A hollow right circular cone has a base radius of 8 cm and a height of 15 cm. A solid sphere of the largest possible radius is placed inside the cone so that it touches the base and the slant surface. What is the ratio of the radius of the base of the cone to the radius of the sphere?

Introduction / Context:
This problem involves a sphere inscribed in a right circular cone. The largest sphere that can fit inside a hollow cone touches the base and the lateral surface, and its cross section along the axis matches the incircle of a corresponding isosceles triangle. The question is asking for the ratio between the cone base radius and the radius of this inscribed sphere, which is a classic use of triangle inradius formulas in three dimensional geometry.

Given Data / Assumptions:

Base radius of the cone R = 8 cm.
Height of the cone h = 15 cm.
The cone is right circular, so its axis is perpendicular to the base.
The sphere is the largest that fits inside, so it is tangent to the base and the lateral surface.
We work with an axial cross section that forms an isosceles triangle with base 16 cm and height 15 cm.

Concept / Approach:
When you slice the cone through its axis, you obtain an isosceles triangle whose base is the diameter of the cone and whose height is the cone height. The sphere becomes a circle in this cross section, tangent to the base and the equal sides. This circle is the incircle of the triangle. Therefore, the radius of the sphere is equal to the inradius r of the triangle. The inradius of a triangle is given by r = A / s, where A is the area of the triangle and s is its semiperimeter. Once r is found, we can form the ratio R : r.

Step-by-Step Solution:
In the cross section, the triangle has base b = 2R = 16 cm and height h = 15 cm. The equal sides form a right triangle with legs 8 cm and 15 cm, so each slant side length is sqrt(8^2 + 15^2) = sqrt(64 + 225) = sqrt(289) = 17 cm. Therefore, the triangle sides are 16 cm, 17 cm and 17 cm. Area A = 1/2 * base * height = 1/2 * 16 * 15 = 120 square centimetres. Semiperimeter s = (16 + 17 + 17) / 2 = 50 / 2 = 25 cm. Inradius r = A / s = 120 / 25 = 4.8 cm. The cone base radius R is 8 cm. The ratio R : r = 8 : 4.8. Divide both terms by 1.6 to simplify: 8 / 1.6 = 5, 4.8 / 1.6 = 3, so R : r = 5 : 3.

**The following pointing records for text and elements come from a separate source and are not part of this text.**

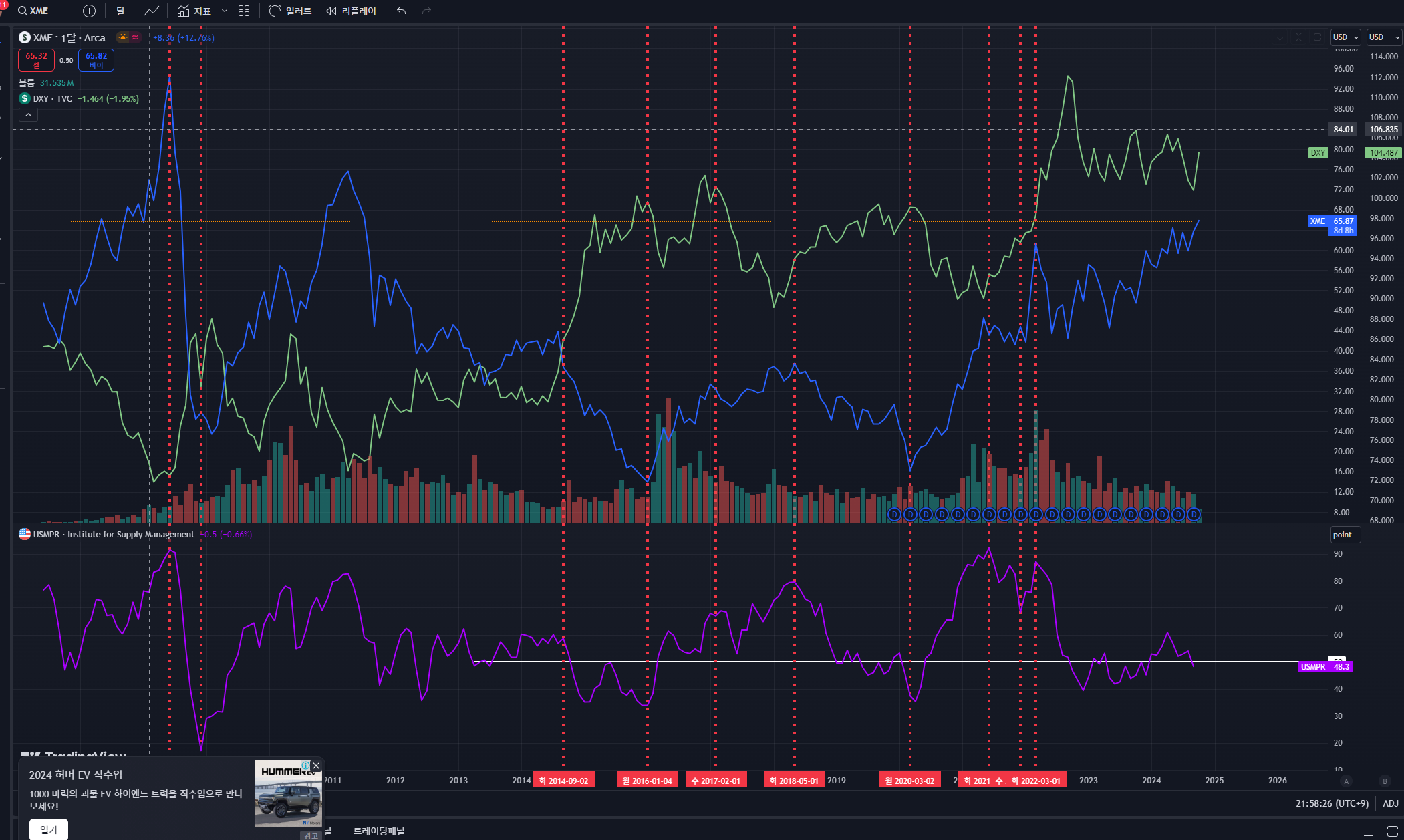
Task: Click the compare/add symbol plus icon
Action: pyautogui.click(x=89, y=11)
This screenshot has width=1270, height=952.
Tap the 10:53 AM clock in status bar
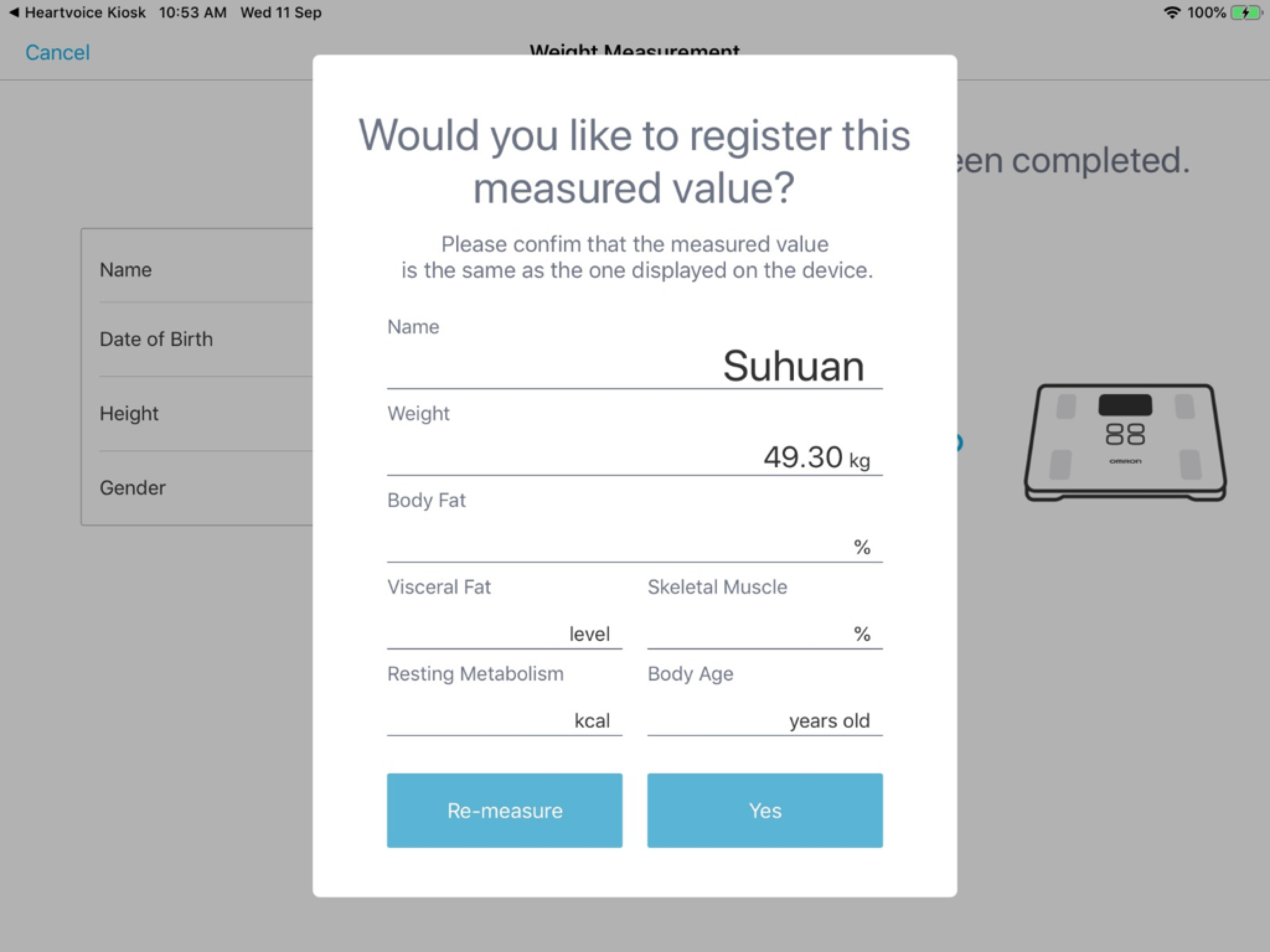193,13
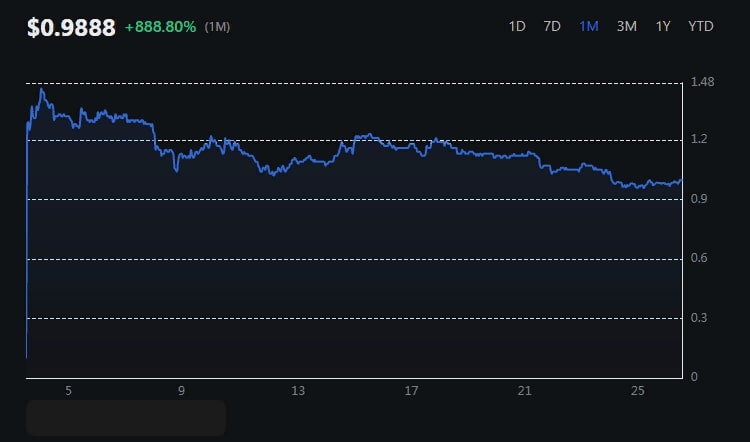Select the YTD range option
Image resolution: width=750 pixels, height=442 pixels.
pyautogui.click(x=701, y=26)

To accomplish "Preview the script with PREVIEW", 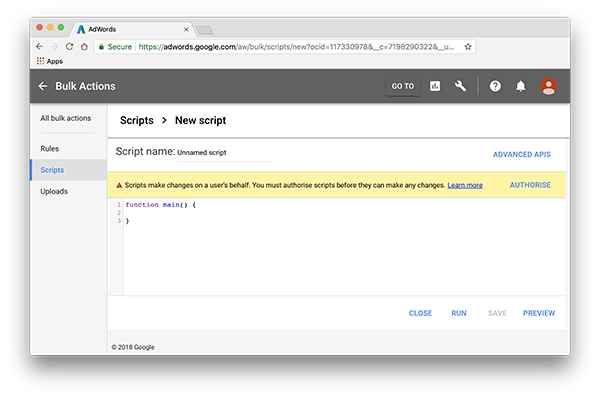I will pos(539,313).
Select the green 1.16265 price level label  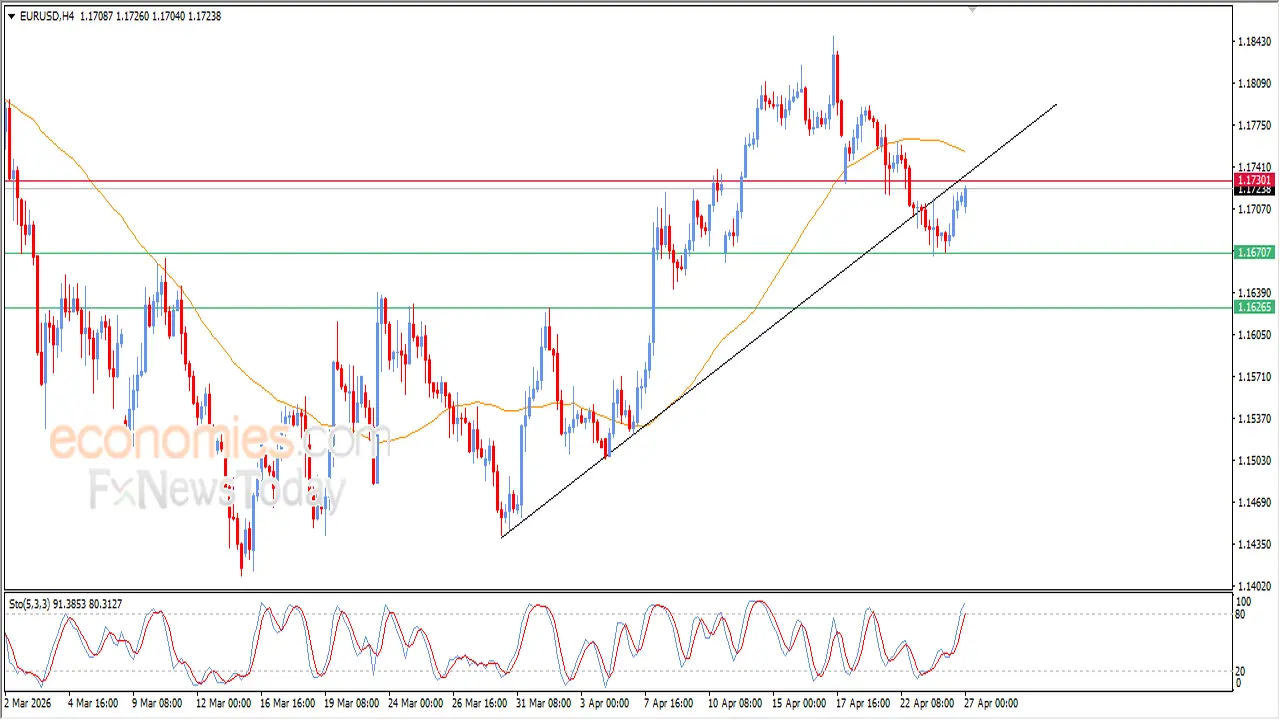pyautogui.click(x=1254, y=307)
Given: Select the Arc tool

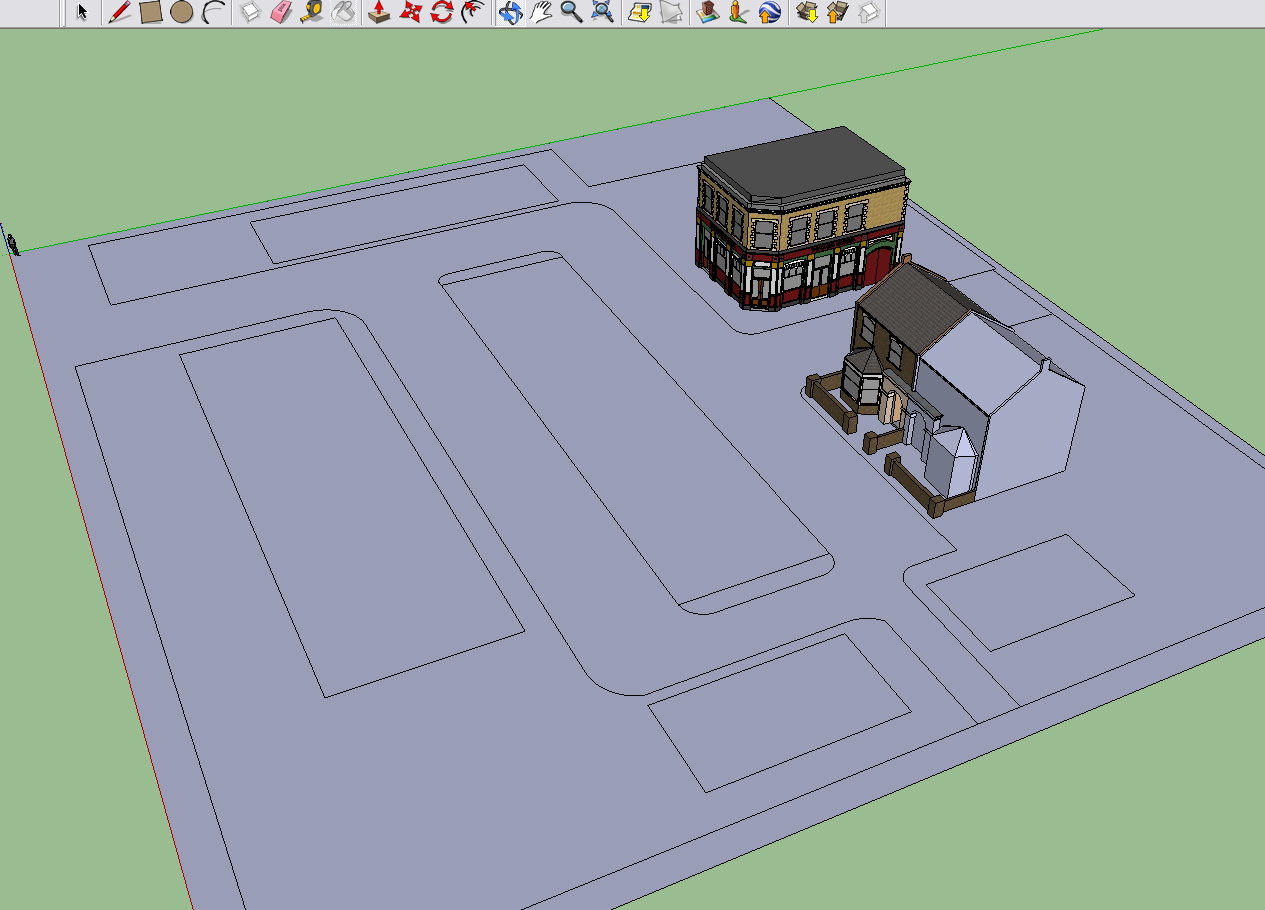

Verification / Alternative check:
We can check the result by using another scale factor. The ratio 8 : 4.8 simplifies to 80 : 48, and dividing by 16 gives 5 : 3 again. Also, the triangle sides 16, 17, 17 form a valid scalene isosceles triangle, and the inradius computed from A = 120 and s = 25 is consistent. The numeric values are neat, which matches the style of the multiple choice options provided in aptitude exams.

Why Other Options Are Wrong:
4 : 1 would require the sphere radius to be 2 cm, which does not satisfy the inradius formula for this triangle.
2 : 1 would mean the sphere radius is 4 cm, which is too large and would not fit while remaining tangent to both the base and slant sides.
7 : 3 does not match the exact ratio calculated using the inradius relation and arises from no correct geometric argument in this case.
3 : 2 suggests a sphere radius larger than half the cone radius, which is impossible for the given cone dimensions because the inscribed sphere must sit closer to the vertex.

Common Pitfalls:
A frequent mistake is to treat the problem as if a sphere is inscribed in a cylinder instead of a cone, leading to a trivial radius equal to the base radius. Another error is to use the height of the cone directly as the radius of the sphere, ignoring the need to satisfy tangency conditions to both sides of the cone and the base. Some learners also confuse the inradius with the circumradius of a triangle and apply the wrong formula, which produces incorrect values.

Final Answer:
The ratio of the radius of the base of the cone to the radius of the largest inscribed sphere is 5 : 3.